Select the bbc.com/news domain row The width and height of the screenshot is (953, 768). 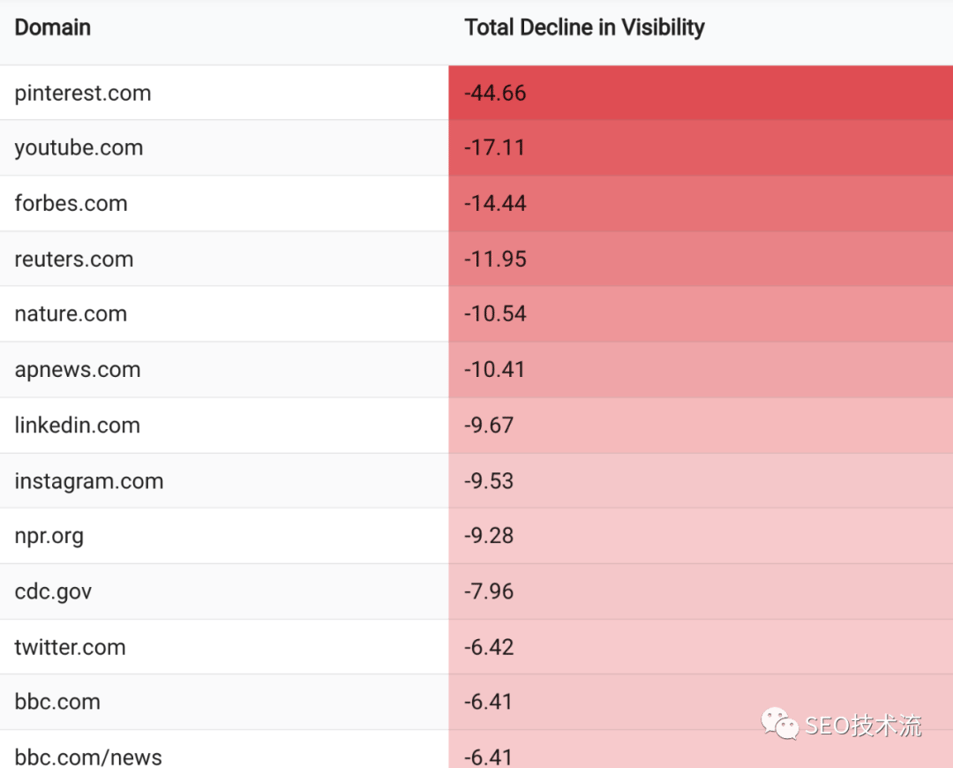pyautogui.click(x=88, y=757)
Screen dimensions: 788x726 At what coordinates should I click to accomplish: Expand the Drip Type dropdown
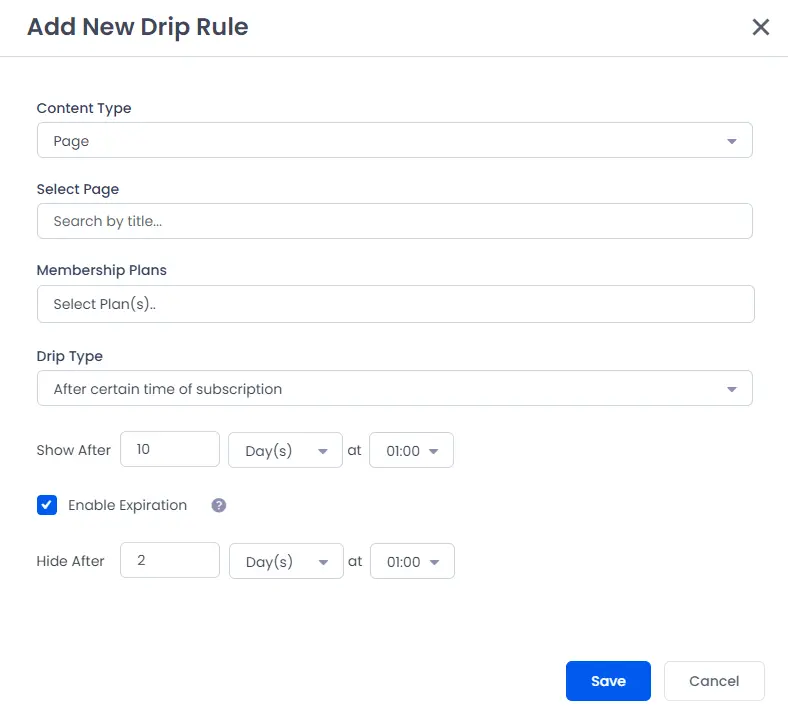[x=394, y=389]
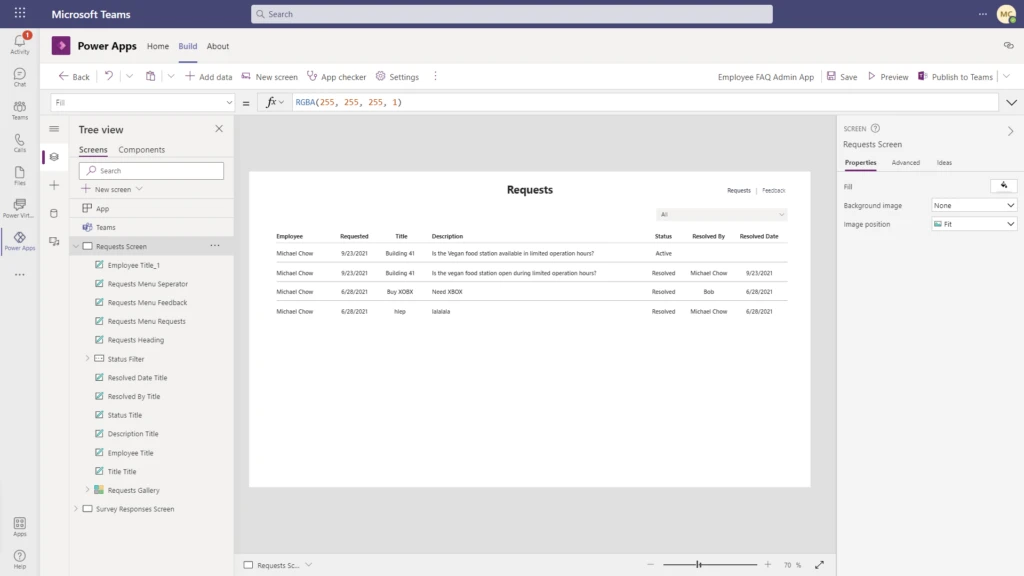Click the Fill color property editor

click(1003, 185)
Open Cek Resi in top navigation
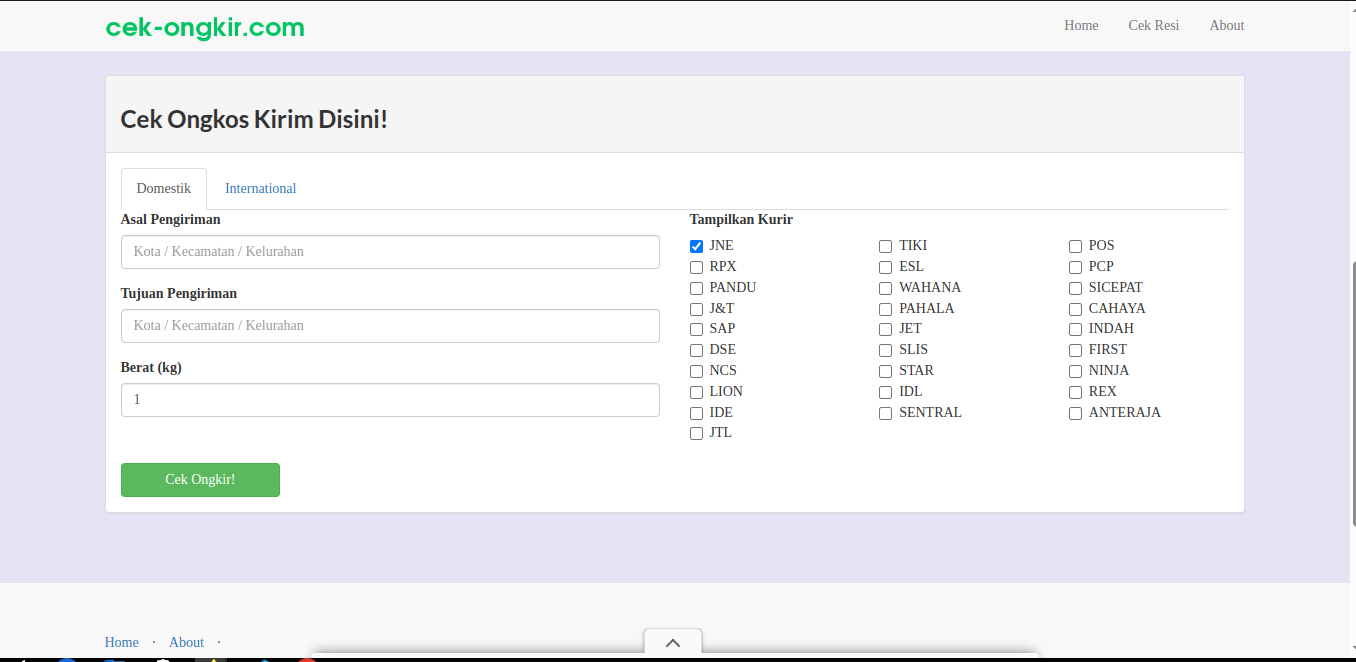The height and width of the screenshot is (662, 1356). tap(1153, 26)
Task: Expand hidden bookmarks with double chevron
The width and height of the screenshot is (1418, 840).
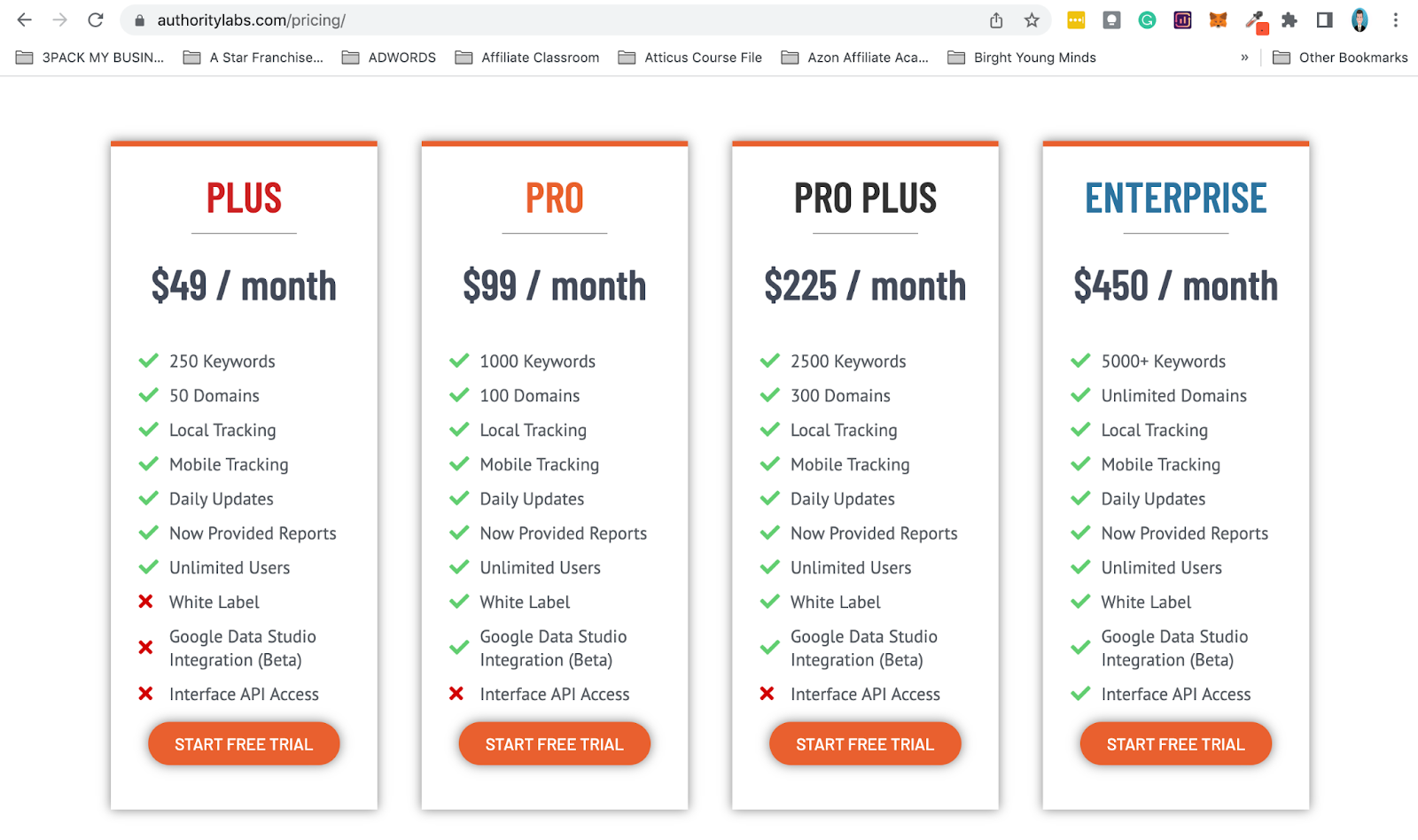Action: [x=1244, y=58]
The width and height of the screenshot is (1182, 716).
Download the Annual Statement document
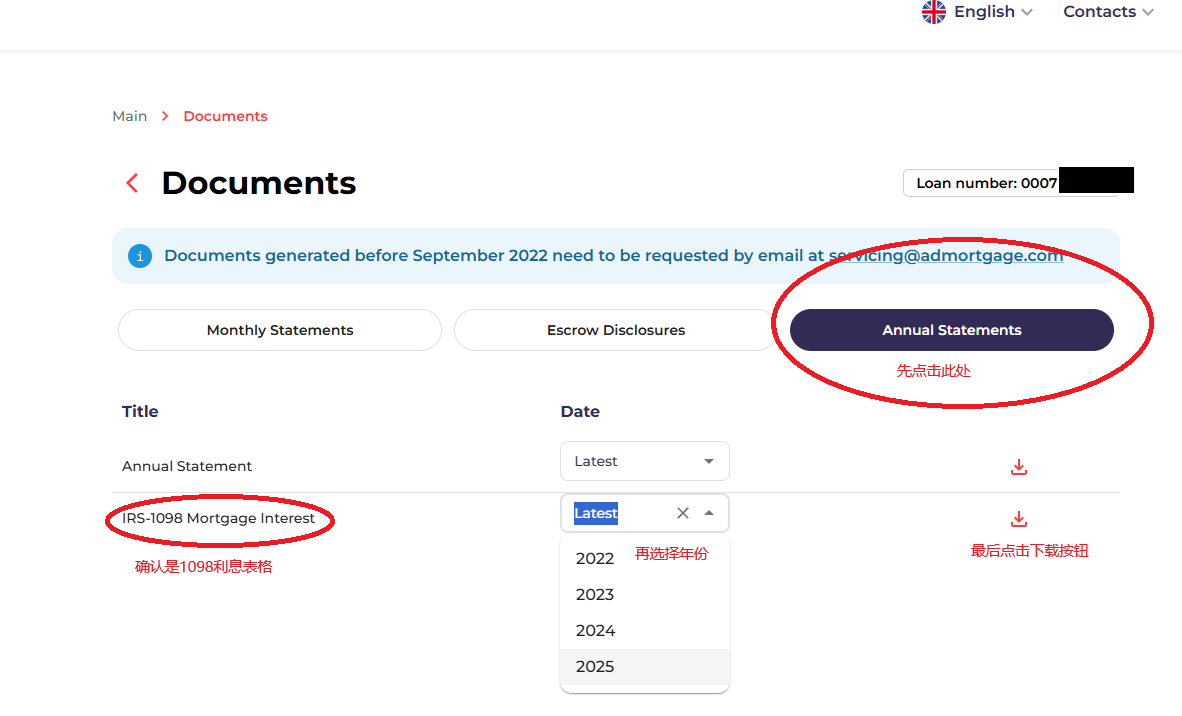pos(1018,467)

========================

- _Aim of the exercise_: Your copy should begin at the line containing "Task: Expand hidden" and end at the last line of the data above, matching each line exactly and holding no pictures.

- _Exercise output_:
Task: Expand hidden bookmarks with double chevron
The width and height of the screenshot is (1418, 840).
Action: [x=1244, y=58]
The width and height of the screenshot is (1182, 716).
Download the Annual Statement document
pos(1018,467)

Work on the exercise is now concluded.